Giter Site home page Giter Site logo

Comments (18)

elferherrera avatar elferherrera commented on August 15, 2024 1

I've been reading the some rules for these operations and there are more cases like that. For example, what would happen if we add two arrays with different precision and scale? Let's say a Decimal(4,3) + Decimal(5,2), then the resulting array should be Decimal(6,3) to accommodate for all the new numbers and decimals.

I see what you mean with the different functions, but how will you select when to apply them? I'm wondering if for each number in the array you will have to check for these cases and apply the required one.

from arrow2.

jorgecarleitao avatar jorgecarleitao commented on August 15, 2024 1

Yes, good idea. You can do that: write Closes #XX in the description. :)

from arrow2.

elferherrera avatar elferherrera commented on August 15, 2024

Hi Jorge. I was going through the code thinking about these arithmetics.
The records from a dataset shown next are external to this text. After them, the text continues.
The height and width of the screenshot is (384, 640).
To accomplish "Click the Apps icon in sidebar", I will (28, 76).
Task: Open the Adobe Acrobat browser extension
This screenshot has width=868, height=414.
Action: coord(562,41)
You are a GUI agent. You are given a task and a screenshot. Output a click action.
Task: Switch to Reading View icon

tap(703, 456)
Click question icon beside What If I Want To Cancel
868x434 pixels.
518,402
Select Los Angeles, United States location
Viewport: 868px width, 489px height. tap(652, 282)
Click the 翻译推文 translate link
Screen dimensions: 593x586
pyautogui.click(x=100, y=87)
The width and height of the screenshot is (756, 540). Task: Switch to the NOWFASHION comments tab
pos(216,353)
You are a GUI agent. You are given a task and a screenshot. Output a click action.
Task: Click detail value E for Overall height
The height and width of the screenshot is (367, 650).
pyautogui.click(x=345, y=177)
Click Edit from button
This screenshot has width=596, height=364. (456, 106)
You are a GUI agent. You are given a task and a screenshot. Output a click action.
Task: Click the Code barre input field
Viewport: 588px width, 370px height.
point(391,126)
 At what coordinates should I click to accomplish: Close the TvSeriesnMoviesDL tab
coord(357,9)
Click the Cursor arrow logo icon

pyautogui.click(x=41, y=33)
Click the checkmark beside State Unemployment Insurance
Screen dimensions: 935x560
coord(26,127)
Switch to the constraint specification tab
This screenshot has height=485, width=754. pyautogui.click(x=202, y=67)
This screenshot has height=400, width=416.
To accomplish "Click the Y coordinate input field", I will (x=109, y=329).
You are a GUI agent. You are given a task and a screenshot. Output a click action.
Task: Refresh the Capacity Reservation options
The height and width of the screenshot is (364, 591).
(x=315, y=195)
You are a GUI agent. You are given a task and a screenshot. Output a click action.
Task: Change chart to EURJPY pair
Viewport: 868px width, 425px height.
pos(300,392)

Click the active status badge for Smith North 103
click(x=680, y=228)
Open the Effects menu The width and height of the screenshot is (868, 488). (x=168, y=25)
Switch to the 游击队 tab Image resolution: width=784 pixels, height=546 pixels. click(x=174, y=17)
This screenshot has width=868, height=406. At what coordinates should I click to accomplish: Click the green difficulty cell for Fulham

I would guess the arithmetics have to consider the precision and scale of the numbers, right?
For example, if we have a Decimal(5,2) (precision 5 and scale 2) the max number that can exist for that primitive is 999.99. Therefore, adding 555.55 + 555.55 should return 999.99. Is that correct?
Because now if you add those two numbers you would get 1111.1 which violates the selected precision and scale

from arrow2.

jorgecarleitao avatar jorgecarleitao commented on August 15, 2024

Hi @elferherrera ! Very good points, to which I do not have a good answer for. My initial though would be to check how postgres does it.

One idea is to add different functions for different cases, e.g. checked_add that writes a null when overflows, saturating_add that saturates, add, that panics, "adaptive_add", that increases the precision when overflowing?

I was hopping that each these variations would re-use most the code.

from arrow2.

jorgecarleitao avatar jorgecarleitao commented on August 15, 2024

I think that as long as we are consistent, it should not be a problem. We already panick with other types atm: e.g. if any of the slots of an Int32 is i32::MAX and we add with 1 on the other side, it panics.

My thinking would be that arrow2 should not have to take a decision on which type to apply; the problem-specific applications would decide. For example, DataFusion would use the one closest to postgres, Polars could use another variation, etc. A bit like Rust does: it offers checked_add, add, saturating_add, etc, and leave each user to pick the one that fits their use-case.

The "adaptive" case is a bit tricky in datafusion atm because it assumes that the logical schema remains constant throughout the application. My hypothesis is that the user would cast the decimal to a larger precision if they feel that the operation would overflow on the current precision.

from arrow2.

elferherrera avatar elferherrera commented on August 15, 2024

At the moment there is no Decimal in Rust Arrow, right?

from arrow2.

jorgecarleitao avatar jorgecarleitao commented on August 15, 2024

I think that there is ongoing work to support it here.

from arrow2.

elferherrera avatar elferherrera commented on August 15, 2024

Coming back with another question about the arithmetics module. The arithmetic function takes references to dyn Array, that would mean that in the future these arithmetics could be performed on a dictionary or a struct. However, that will panic when it is downcasted to a PrimaryArray.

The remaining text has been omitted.